MSR_IA32_FRED_RSP0 is used during ring 3 event delivery only, thus KVM, running on ring 0, can run safely with guest FRED RSP0, i.e., no need to switch between host/guest FRED RSP0 during VM
entry and exit.
KVM should switch to host FRED RSP0 before returning to user level, and switch to guest FRED RSP0 before entering guest mode.
Heh, if only KVM had a framework that was specifically designed for context switching MSRs on return to userspace. Translation: please use the user_return_msr() APIs.
IIUC the user return MSR framework works for MSRs that are per CPU constants, but like MSR_KERNEL_GS_BASE, MSR_IA32_FRED_RSP0 is a per *task* constant, thus we can't use it.
Ah, in that case, the changelog is very misleading and needs to be fixed.

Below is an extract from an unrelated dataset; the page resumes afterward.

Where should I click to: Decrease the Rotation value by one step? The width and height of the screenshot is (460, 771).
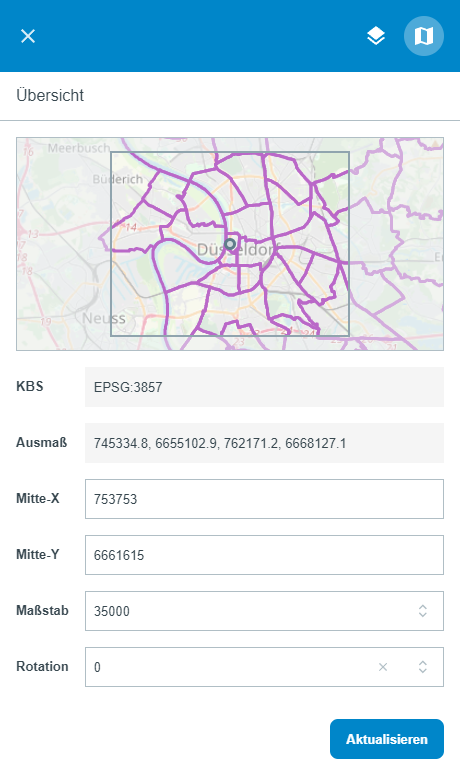(x=423, y=671)
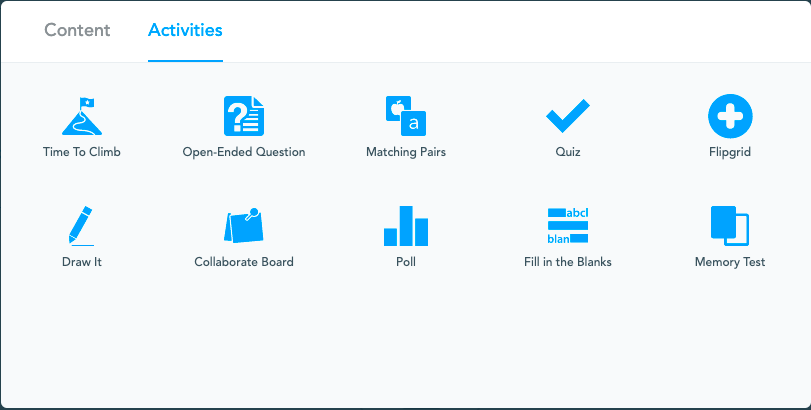Open the Flipgrid plus icon

[730, 116]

Alternatively, is the desired RSP0 value tracked anywhere other than the MSR? E.g. if it's somewhere in task_struct, then kvm_on_user_return() would restore the current task's desired RSP0. Even if we don't get fancy, avoiding the RDMSR to get the current task's value would be nice.

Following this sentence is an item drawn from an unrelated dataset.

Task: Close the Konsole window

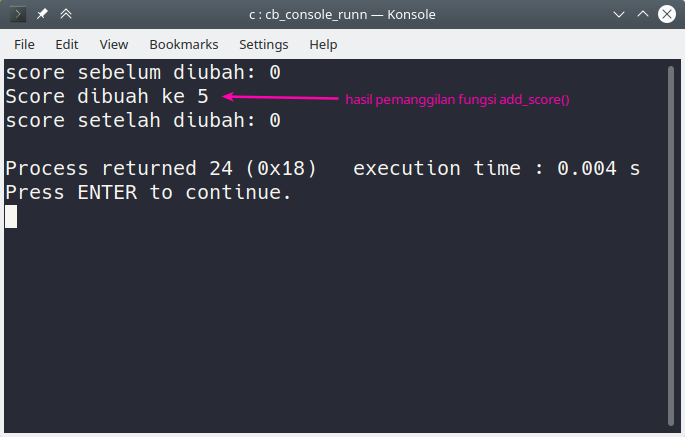Action: coord(666,15)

Hm, perhaps the right thing to do is to always invoke this function before a context switch happens if that happens before return to user space?

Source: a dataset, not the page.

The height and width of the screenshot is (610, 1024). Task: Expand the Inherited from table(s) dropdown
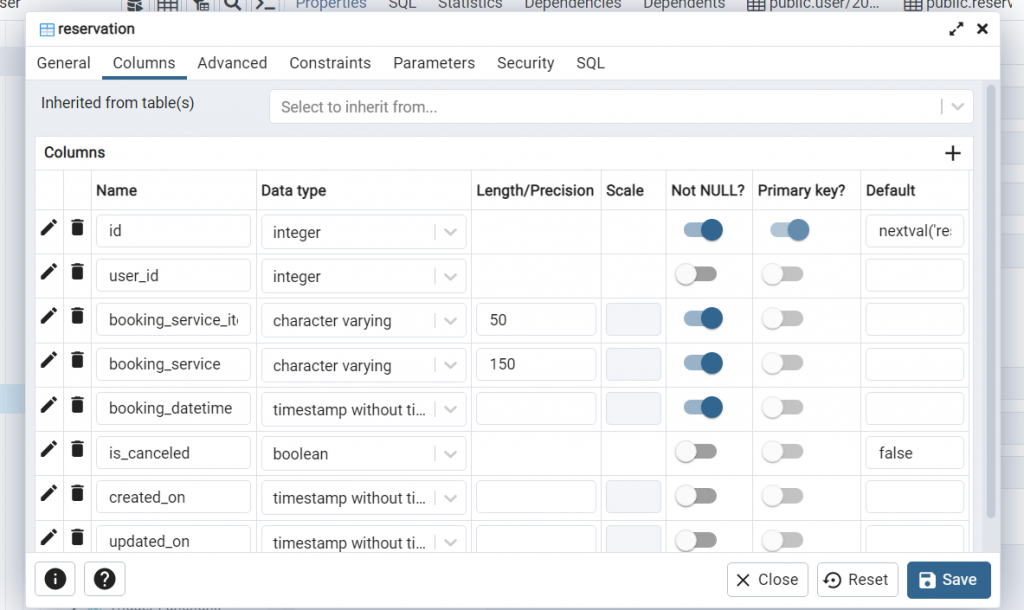pyautogui.click(x=958, y=106)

Actually, if the _TIF_NEED_RSP0_LOAD doesn't provide a meaningful benefit (or y'all just don't want it :-) ),
We want it 😊.
My concern was adding an extra check of (ti_work & _TIF_NEED_RSP0_LOAD) into a hot function arch_exit_to_user_mode_prepare(). HPA checked the function and suggested to test ti_work for zero and then process individual bits in it:
diff --git a/arch/x86/include/asm/entry-common.h b/arch/x86/include/asm/entry-common.h index fb2809b20b0a..4c78b99060b5 100644 --- a/arch/x86/include/asm/entry-common.h +++ b/arch/x86/include/asm/entry-common.h @@ -47,15 +47,17 @@ static __always_inline void arch_enter_from_user_mode(struct pt_regs *regs) static inline void arch_exit_to_user_mode_prepare(struct pt_regs *regs, unsigned long ti_work) { - if (ti_work & _TIF_USER_RETURN_NOTIFY) - fire_user_return_notifiers(); + if (ti_work) { + if (ti_work & _TIF_USER_RETURN_NOTIFY) + fire_user_return_notifiers();
- if (unlikely(ti_work & _TIF_IO_BITMAP)) - tss_update_io_bitmap(); + if (unlikely(ti_work & _TIF_IO_BITMAP)) + tss_update_io_bitmap();
- fpregs_assert_state_consistent(); - if (unlikely(ti_work & _TIF_NEED_FPU_LOAD)) - switch_fpu_return(); + fpregs_assert_state_consistent(); + if (unlikely(ti_work & _TIF_NEED_FPU_LOAD)) + switch_fpu_return(); + }
#ifdef CONFIG_COMPAT /*
Based on it, I measured how many 0s are out of every one million ti_work values in kernel build tests, it's over 99%, i.e., unlikely(ti_work).
When booting a KVM guest, it becomes 75%, which is expected. After the guest is up running kernel build in it, it's 99% again.
So at least this patch seems a low-hanging fruit, and I have sent it to Intel 0day for broader perf tests.
As context switches are way less frequent than exit to user mode, I do NOT expect it makes a difference to write MSR_IA32_FRED_RSP0 on exit to user mode instead of on context switch especially when we do it on top of the above patch.